▸ Written instruction
Reproduce the records starting at the line containing "Task: Check the" and ending at the line containing "pyautogui.click(x=72, y=54)", with "Hamburg" replaced by "Bremen" and nothing else changed.

▸ Source records
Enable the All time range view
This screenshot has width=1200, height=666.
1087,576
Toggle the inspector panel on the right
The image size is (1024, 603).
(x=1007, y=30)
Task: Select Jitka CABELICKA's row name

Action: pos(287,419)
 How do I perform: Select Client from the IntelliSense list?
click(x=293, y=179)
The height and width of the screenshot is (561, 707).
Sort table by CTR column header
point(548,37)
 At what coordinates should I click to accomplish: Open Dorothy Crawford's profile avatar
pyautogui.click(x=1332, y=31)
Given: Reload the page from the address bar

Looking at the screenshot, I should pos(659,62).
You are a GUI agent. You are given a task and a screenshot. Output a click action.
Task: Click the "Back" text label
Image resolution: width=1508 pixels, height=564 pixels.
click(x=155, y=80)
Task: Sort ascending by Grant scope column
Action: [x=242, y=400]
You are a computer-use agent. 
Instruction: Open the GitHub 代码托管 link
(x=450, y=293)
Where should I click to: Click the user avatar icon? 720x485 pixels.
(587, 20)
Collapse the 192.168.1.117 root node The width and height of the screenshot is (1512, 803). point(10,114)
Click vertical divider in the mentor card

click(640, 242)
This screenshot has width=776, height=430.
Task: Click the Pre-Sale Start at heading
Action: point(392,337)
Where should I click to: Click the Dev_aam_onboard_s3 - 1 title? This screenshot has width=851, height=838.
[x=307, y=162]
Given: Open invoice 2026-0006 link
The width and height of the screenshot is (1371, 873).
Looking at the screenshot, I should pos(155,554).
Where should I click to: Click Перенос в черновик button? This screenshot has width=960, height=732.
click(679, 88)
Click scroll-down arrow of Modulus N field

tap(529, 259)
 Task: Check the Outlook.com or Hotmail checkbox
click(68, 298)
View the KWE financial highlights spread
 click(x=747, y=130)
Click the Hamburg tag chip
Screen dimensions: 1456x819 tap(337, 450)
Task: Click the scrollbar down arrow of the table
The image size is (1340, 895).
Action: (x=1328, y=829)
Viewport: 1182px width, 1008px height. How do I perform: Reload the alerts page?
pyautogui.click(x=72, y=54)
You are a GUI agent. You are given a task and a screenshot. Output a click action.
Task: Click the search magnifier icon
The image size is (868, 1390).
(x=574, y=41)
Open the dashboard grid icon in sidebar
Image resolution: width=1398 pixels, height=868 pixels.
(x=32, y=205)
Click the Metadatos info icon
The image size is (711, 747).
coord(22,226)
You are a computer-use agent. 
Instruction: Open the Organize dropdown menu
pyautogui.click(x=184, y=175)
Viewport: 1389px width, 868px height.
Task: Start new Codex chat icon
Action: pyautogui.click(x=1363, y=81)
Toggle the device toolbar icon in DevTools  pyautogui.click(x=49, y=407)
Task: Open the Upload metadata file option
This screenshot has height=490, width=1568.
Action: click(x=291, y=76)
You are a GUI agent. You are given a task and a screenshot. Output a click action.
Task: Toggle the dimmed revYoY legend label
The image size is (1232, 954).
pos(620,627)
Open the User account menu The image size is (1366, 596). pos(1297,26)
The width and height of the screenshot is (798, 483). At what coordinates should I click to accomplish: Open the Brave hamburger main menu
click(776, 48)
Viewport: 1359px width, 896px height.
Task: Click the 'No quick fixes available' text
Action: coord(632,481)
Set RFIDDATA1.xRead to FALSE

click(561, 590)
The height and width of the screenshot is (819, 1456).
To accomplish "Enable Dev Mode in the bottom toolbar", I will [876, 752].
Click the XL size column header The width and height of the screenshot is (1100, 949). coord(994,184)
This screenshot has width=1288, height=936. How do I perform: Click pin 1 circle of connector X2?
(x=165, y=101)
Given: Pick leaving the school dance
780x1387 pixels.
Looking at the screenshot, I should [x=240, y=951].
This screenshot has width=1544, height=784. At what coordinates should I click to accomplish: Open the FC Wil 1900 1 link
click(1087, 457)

▸ Exercise output
 Task: Check the Outlook.com or Hotmail checkbox
click(68, 298)
View the KWE financial highlights spread
 click(x=747, y=130)
Click the Bremen tag chip
Screen dimensions: 1456x819 tap(337, 450)
Task: Click the scrollbar down arrow of the table
The image size is (1340, 895).
Action: (x=1328, y=829)
Viewport: 1182px width, 1008px height. How do I perform: Reload the alerts page?
pyautogui.click(x=72, y=54)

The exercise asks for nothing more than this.